▶ **Set exercise A**:
Express the rows as a JSON list of strings, from the first line of the rows to the line that contains "pos(850,43)", one string per line, leaving out blank lines and the pictures.

▶ **Extracted text**:
--- begin ---

After a very volatile week, Father Christmas finally drove his sleigh through the oil-driven stock market anxiety to give us a really good look at what we call a Santa Claus rally. Wednesday brought a 288-point spike in the Dow, followed by a whopping 421-point surge that our market just couldn’t ignore.
Our market went up 127 points to close at 5338.60, which was a lot better than the ridiculous levels we saw earlier in the week. Sure, our market is vulnerable, with a near perfect storm explaining why our market fell so hard this week. Let’s list the reasons:
- Oil prices kept falling, broaching $US60 a barrel.
- Iron prices still under pressure.
- Economic readings from China and Europe have not been encouraging.
- Our dollar looks set to fall to 75 US cents after the RBA Governor Glenn Stevens gave us his economic wish list, which encouraged foreign shareholders to dump our stocks in the short-term.
- Wall Street started to join the oil price pity party and that really got the Nervous Nellies knee knocking!
- As I explained last week, in the US as the tax year ends, stocks get sold off so investors can use the capital losses to offset capital gains. They often then buy the stocks back, which explains the spike back on Wall Street towards the end of the week.

--- end ---

▶ **Provided records**:

--- begin ---

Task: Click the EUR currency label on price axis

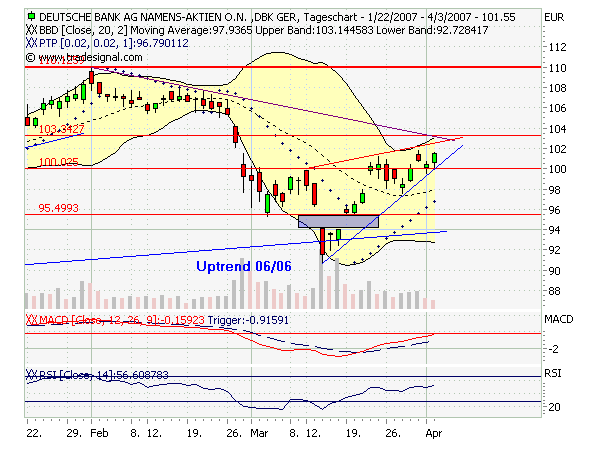Action: [554, 18]
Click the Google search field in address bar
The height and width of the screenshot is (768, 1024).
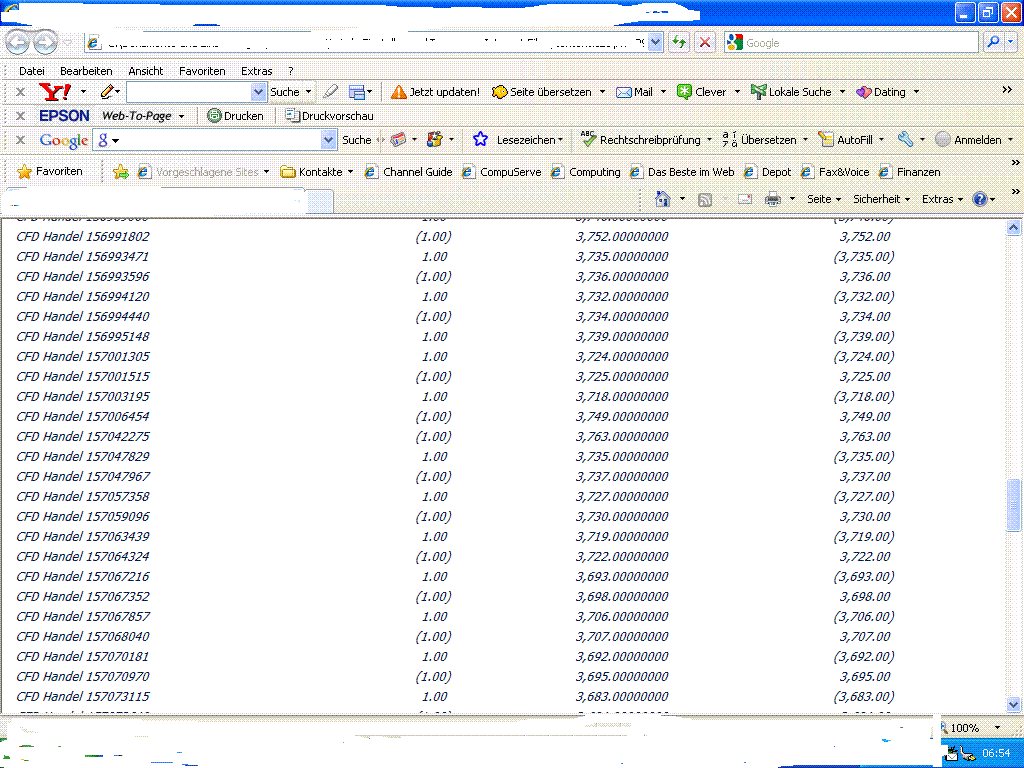pos(850,43)
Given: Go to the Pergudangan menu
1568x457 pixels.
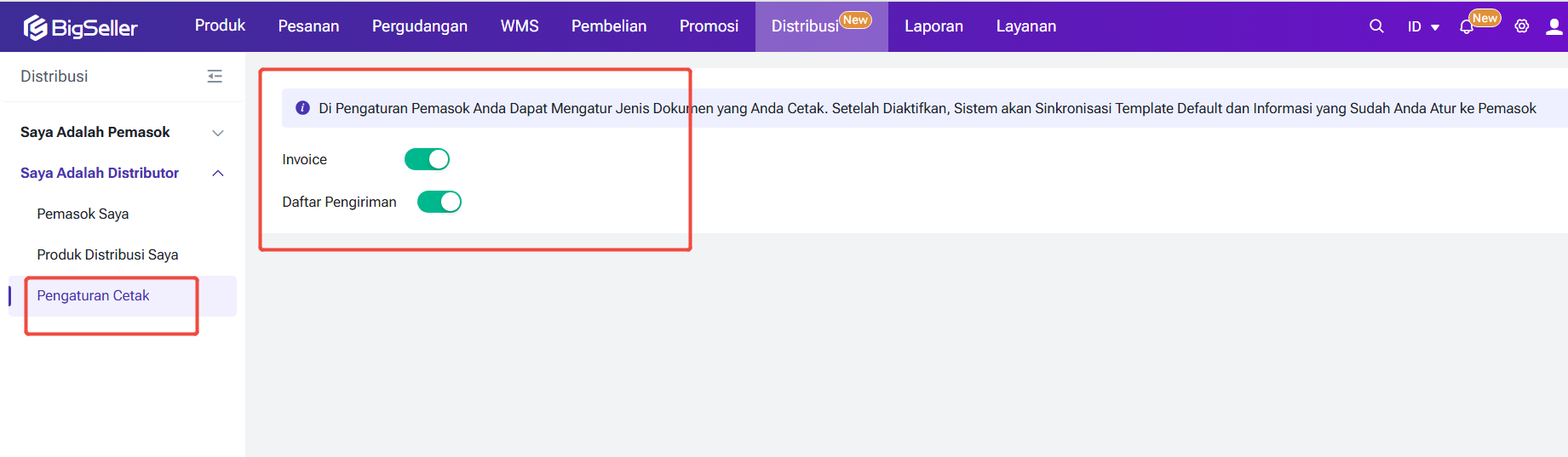Looking at the screenshot, I should coord(419,26).
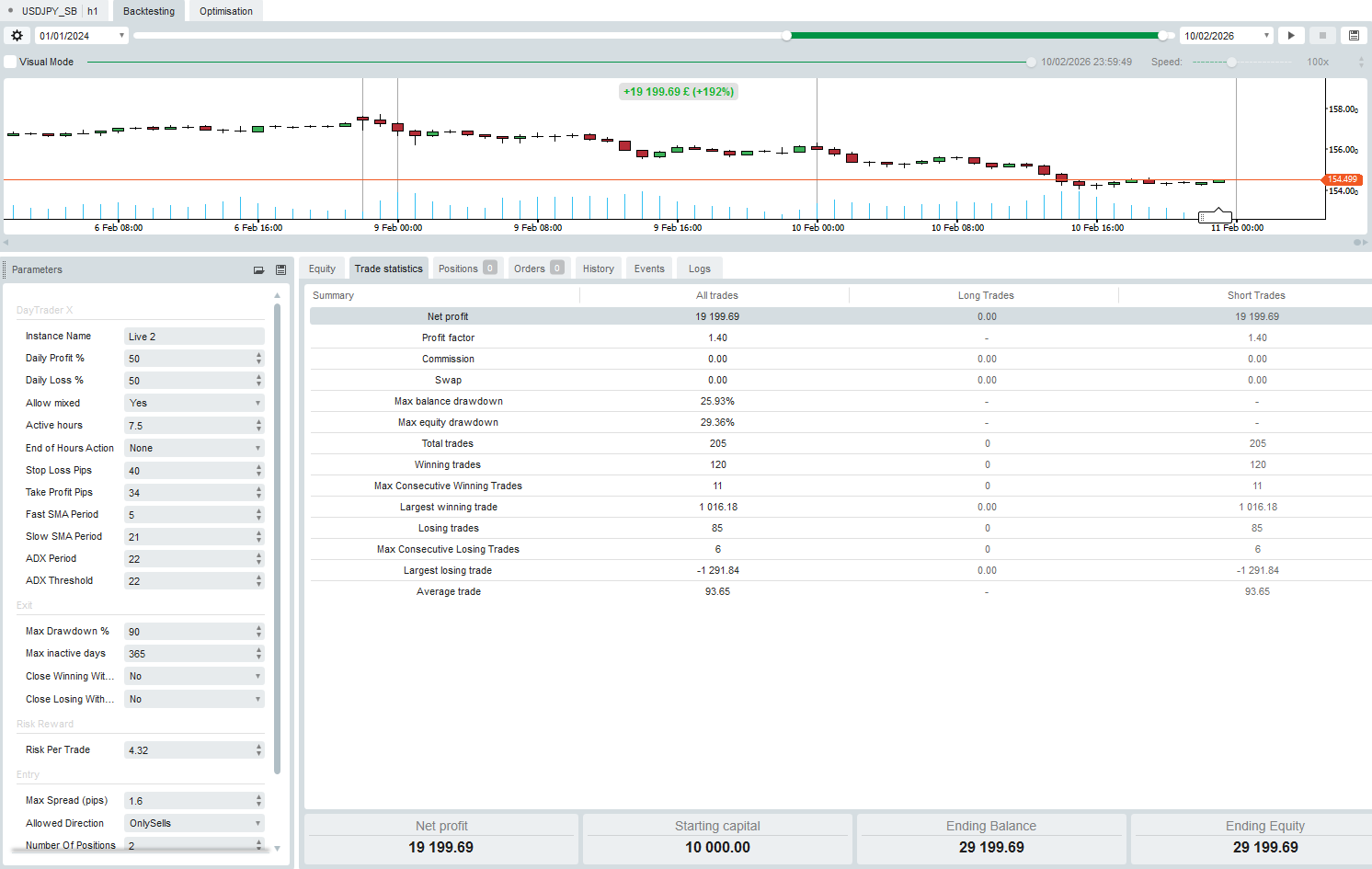This screenshot has height=869, width=1372.
Task: Switch to the Optimisation tab
Action: point(225,10)
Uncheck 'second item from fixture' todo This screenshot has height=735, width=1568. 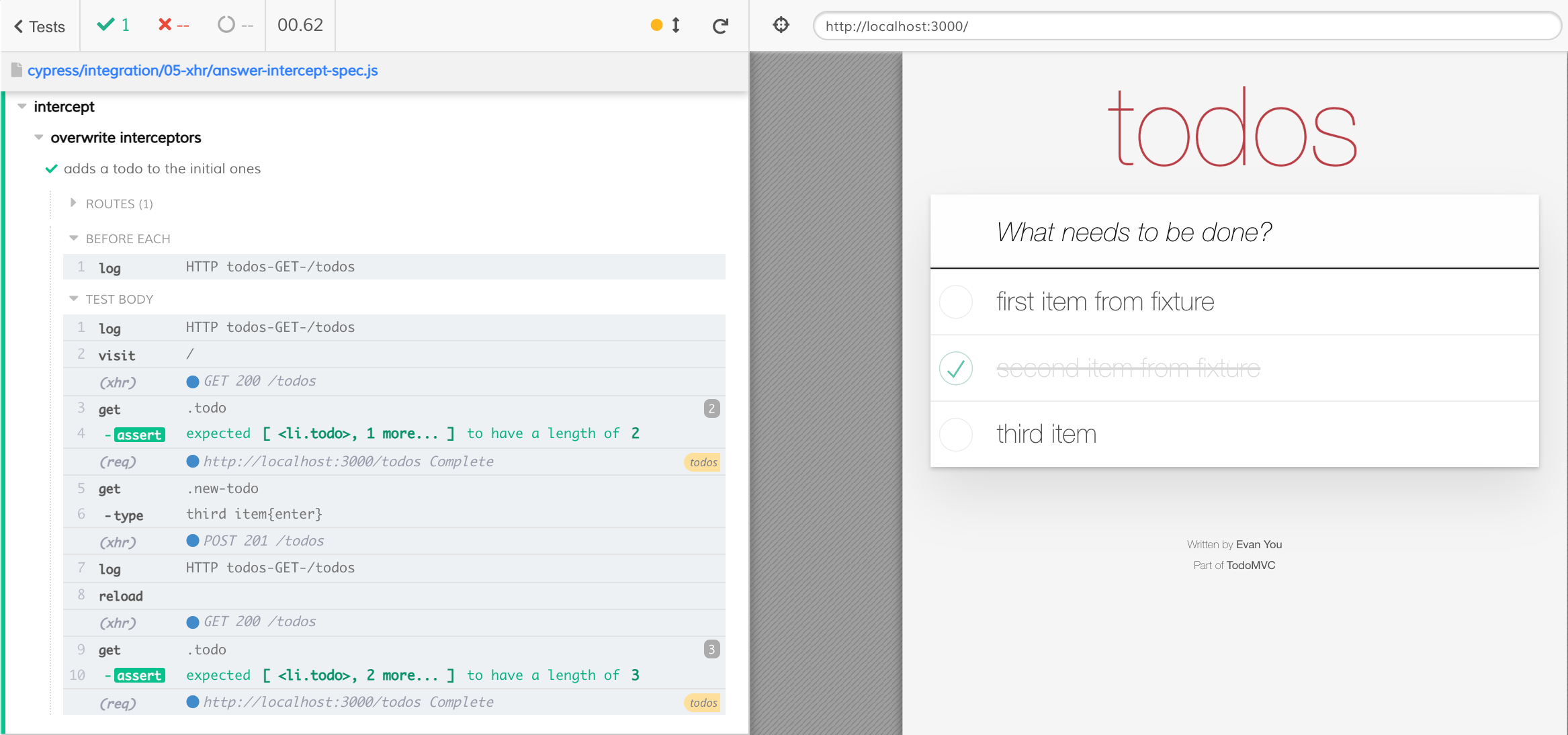[955, 368]
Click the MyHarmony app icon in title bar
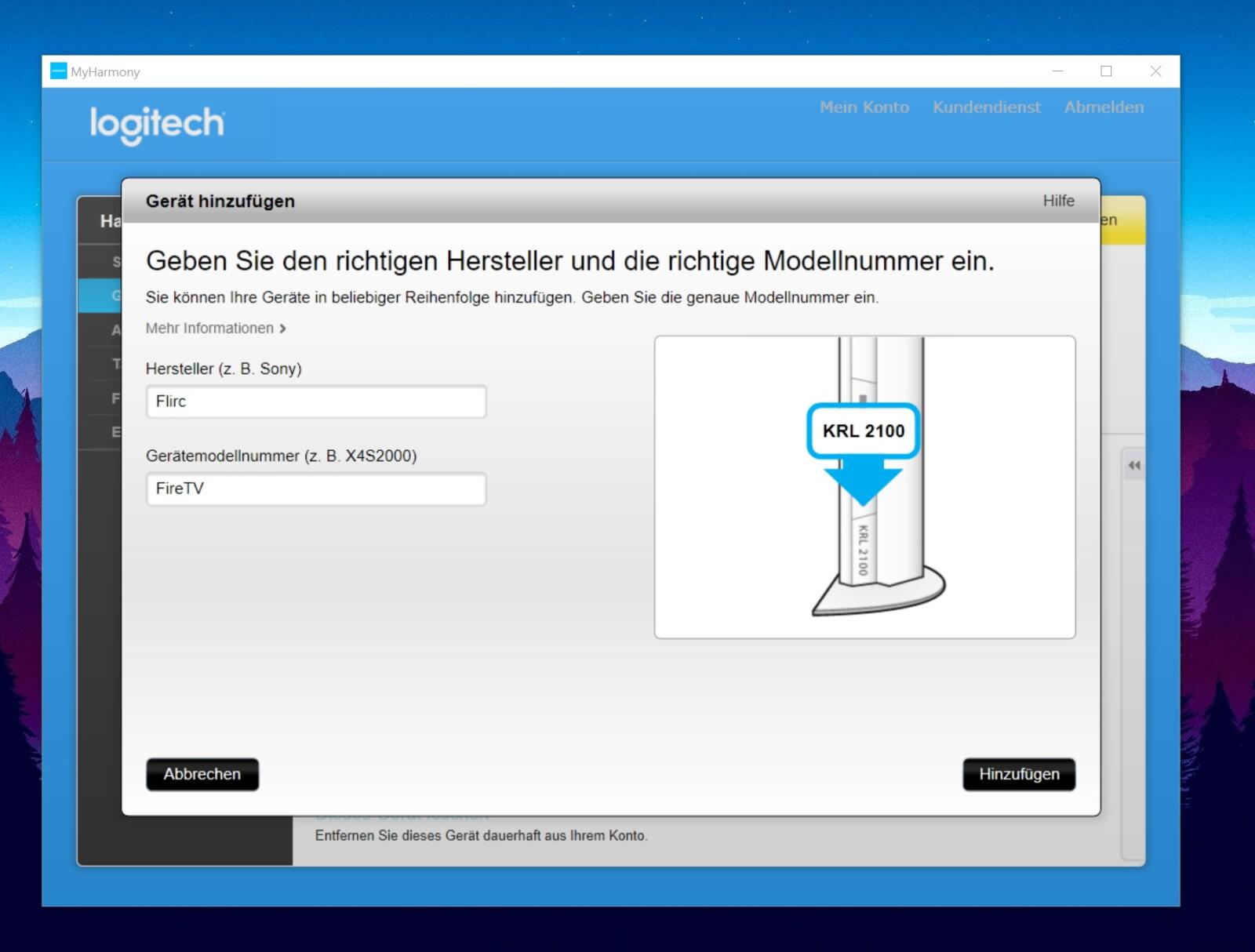 pyautogui.click(x=58, y=71)
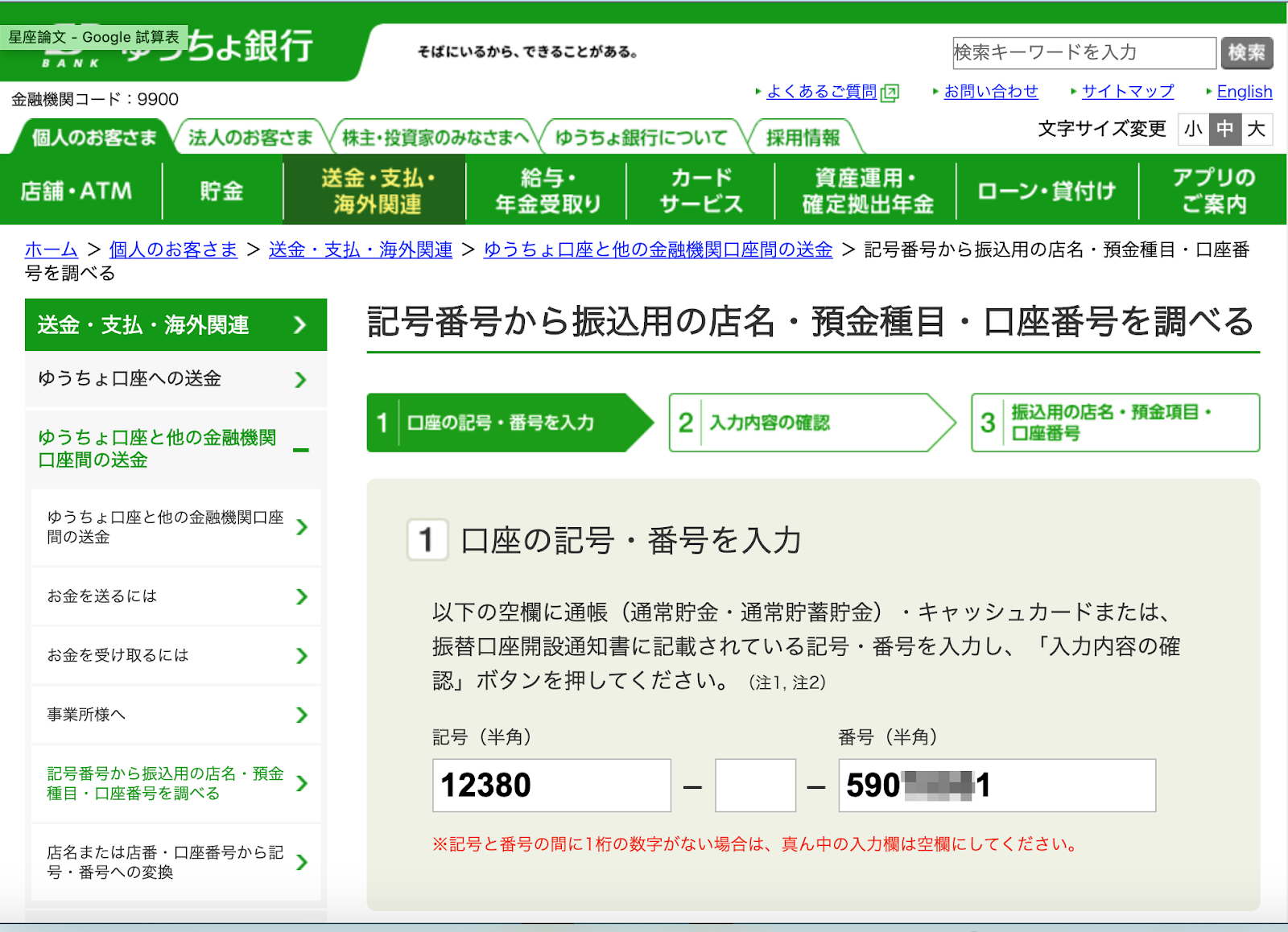Screen dimensions: 1288x932
Task: Click the chevron beside 店名または店番・口座番号から記号・番号への変換
Action: 302,862
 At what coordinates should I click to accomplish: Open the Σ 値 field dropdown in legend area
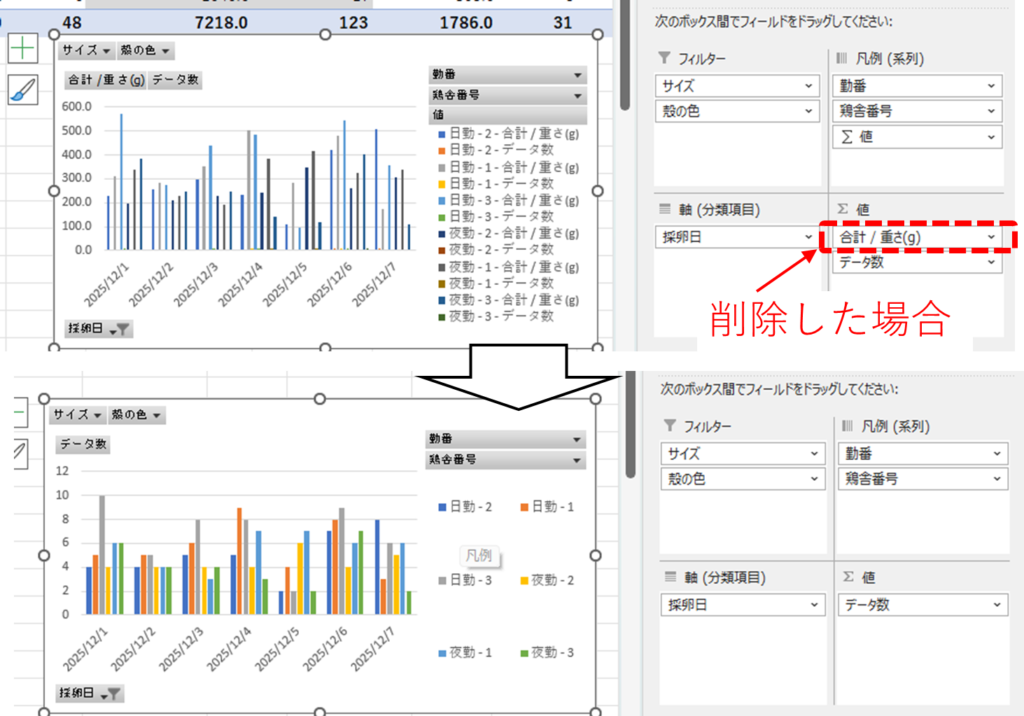991,137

--- end ---

▶ **Set exercise B**:
Quote the market commentary from "Our market went" to "still under pressure.".

▶ **Result A**:
[
  "Task: Click the EUR currency label on price axis",
  "Action: [554, 18]",
  "Click the Google search field in address bar",
  "The height and width of the screenshot is (768, 1024).",
  "pos(850,43)"
]

▶ **Result B**:
Our market went up 127 points to close at 5338.60, which was a lot better than the ridiculous levels we saw earlier in the week. Sure, our market is vulnerable, with a near perfect storm explaining why our market fell so hard this week. Let’s list the reasons:
- Oil prices kept falling, broaching $US60 a barrel.
- Iron prices still under pressure.